-- START Document segment --

Overjoyed, she opts to not tell her husband and keeps the find to herself. Using her job at the bank, she checks the legitimacy of the notes. They’re real. The next night, she hears the sink again. Lo and behold, more rolls of notes float to the surface.
But then, bad news. In an attempt to weed out counterfeit notes and money linked to terrorists, Prime Minister Narenda Modi makes the move to discontinue all 500 and 1000 Rupee notes from midnight. This actually happened in 2016 and there’s a whole sub genre of movies in India that deals with demonetisation.
Choked takes too much time to say very little. Its setup and premise certainly is intriguing and not having seen the trailer, its reveal of ceasing certain note circulation raised my interest levels for how it would play out. Unfortunately, it doesn’t capitalise on its race-against-time potential and the narrative all but grinds to a halt until a mostly unsuccessful last gasp effort to inject some thrills.
It’s reassuring then that the players of Choked are the saving grace. Sarita clearly deserves your sympathy in her unenviable living situation and this is most certainly due to Saiyami Kher’s pleasant presence. She’s the glue that holds the crumbling (both literally and physically) household – and indeed Choked – together. It’s apparent that she’s burdened with countless responsibilities, both her own and of others. Namely, her slacker husband Sushant played brilliantly by Roshan Mathew.

-- END Document segment --
-- START Records --

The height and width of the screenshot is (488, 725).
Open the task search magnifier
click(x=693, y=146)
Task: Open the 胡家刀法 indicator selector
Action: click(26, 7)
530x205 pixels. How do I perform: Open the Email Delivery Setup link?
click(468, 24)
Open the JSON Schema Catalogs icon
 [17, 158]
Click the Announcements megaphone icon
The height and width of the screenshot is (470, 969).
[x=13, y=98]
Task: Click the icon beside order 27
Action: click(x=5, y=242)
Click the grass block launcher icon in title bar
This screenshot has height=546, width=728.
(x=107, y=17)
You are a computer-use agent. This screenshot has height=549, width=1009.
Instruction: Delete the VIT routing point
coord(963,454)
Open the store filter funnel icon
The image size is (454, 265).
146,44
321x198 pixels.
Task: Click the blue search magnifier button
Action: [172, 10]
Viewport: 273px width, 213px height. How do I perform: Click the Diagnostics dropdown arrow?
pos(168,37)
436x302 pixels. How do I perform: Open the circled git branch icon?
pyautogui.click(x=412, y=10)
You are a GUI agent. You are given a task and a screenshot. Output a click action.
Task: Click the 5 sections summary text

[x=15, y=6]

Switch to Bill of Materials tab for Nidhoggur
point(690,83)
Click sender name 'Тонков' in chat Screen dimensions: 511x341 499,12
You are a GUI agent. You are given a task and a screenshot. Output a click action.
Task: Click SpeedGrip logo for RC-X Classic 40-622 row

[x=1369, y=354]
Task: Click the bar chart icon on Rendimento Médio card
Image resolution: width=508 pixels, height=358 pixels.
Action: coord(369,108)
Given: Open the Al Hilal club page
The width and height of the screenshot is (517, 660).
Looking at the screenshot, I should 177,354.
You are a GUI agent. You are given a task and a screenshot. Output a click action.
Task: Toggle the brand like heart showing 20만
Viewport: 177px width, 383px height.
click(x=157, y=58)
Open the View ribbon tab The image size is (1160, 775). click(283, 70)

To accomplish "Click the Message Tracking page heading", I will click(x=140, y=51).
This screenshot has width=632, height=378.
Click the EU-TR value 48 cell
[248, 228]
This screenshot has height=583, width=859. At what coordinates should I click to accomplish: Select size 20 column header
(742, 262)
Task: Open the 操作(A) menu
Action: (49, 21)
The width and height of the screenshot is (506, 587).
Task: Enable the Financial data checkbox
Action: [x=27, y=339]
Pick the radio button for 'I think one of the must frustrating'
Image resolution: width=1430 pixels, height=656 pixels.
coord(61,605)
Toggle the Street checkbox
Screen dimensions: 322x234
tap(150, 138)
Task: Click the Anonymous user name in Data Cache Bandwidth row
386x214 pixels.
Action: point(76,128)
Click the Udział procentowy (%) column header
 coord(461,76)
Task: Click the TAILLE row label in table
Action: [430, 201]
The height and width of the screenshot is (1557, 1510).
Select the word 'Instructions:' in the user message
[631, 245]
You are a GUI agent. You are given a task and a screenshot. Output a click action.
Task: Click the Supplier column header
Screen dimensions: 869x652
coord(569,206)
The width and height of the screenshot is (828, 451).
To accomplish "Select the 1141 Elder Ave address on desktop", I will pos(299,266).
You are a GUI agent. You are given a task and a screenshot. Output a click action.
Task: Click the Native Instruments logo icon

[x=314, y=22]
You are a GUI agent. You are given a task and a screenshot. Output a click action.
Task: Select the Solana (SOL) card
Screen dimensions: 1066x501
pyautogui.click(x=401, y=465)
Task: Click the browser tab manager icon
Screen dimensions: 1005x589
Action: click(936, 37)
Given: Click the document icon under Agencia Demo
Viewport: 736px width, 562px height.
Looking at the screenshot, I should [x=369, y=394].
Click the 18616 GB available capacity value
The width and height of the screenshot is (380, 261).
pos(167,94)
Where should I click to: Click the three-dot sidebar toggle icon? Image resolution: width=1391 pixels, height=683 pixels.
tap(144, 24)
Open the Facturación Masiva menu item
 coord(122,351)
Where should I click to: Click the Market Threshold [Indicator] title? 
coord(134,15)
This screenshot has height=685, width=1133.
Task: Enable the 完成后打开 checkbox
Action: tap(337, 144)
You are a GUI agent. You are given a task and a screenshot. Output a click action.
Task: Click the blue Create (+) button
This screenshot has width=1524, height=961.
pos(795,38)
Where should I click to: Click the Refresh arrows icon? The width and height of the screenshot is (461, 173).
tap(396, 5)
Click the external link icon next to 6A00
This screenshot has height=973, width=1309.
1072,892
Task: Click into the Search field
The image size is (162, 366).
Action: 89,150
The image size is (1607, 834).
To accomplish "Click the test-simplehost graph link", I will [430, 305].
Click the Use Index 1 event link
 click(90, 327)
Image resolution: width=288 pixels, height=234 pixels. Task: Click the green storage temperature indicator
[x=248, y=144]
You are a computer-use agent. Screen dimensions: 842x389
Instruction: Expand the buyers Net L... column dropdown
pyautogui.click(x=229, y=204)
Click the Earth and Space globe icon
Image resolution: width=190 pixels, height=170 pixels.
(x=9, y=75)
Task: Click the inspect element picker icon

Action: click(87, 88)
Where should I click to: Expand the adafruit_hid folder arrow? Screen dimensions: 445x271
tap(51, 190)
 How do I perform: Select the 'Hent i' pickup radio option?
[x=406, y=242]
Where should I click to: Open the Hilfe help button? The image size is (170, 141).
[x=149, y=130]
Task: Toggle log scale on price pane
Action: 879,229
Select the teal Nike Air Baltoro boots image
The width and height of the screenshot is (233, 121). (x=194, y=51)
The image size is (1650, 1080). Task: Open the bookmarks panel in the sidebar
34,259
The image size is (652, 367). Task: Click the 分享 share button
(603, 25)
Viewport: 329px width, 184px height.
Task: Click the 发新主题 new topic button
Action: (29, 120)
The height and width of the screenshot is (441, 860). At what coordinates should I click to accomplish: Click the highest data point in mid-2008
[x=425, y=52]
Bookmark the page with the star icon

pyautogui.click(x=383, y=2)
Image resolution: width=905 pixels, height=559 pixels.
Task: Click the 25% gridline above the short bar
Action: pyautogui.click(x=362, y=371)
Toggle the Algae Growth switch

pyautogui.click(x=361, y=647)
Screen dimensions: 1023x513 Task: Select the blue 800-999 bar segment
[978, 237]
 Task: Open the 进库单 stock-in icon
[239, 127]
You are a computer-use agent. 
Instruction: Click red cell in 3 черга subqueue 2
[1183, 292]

-- END Records --

Challenges:
**A)** Summarize the review of Choked in two sentences.
**B)** Please reproduce the records from the line containing "The image size is (652, 367)." through the end of the records.

Results of the tasks:
**A)** After Sarita secretly finds real banknotes floating up from her sink, the overnight discontinuation of all 500 and 1000 Rupee notes brings bad news, but the film takes too much time to say very little and fails to capitalize on its race-against-time potential. Its cast is the saving grace, especially Saiyami Kher as the burdened Sarita and Roshan Mathew as her slacker husband Sushant.

**B)**
The image size is (652, 367). Task: Click the 分享 share button
(603, 25)
Viewport: 329px width, 184px height.
Task: Click the 发新主题 new topic button
Action: (29, 120)
The height and width of the screenshot is (441, 860). At what coordinates should I click to accomplish: Click the highest data point in mid-2008
[x=425, y=52]
Bookmark the page with the star icon

pyautogui.click(x=383, y=2)
Image resolution: width=905 pixels, height=559 pixels.
Task: Click the 25% gridline above the short bar
Action: pyautogui.click(x=362, y=371)
Toggle the Algae Growth switch

pyautogui.click(x=361, y=647)
Screen dimensions: 1023x513 Task: Select the blue 800-999 bar segment
[978, 237]
 Task: Open the 进库单 stock-in icon
[239, 127]
You are a computer-use agent. 
Instruction: Click red cell in 3 черга subqueue 2
[1183, 292]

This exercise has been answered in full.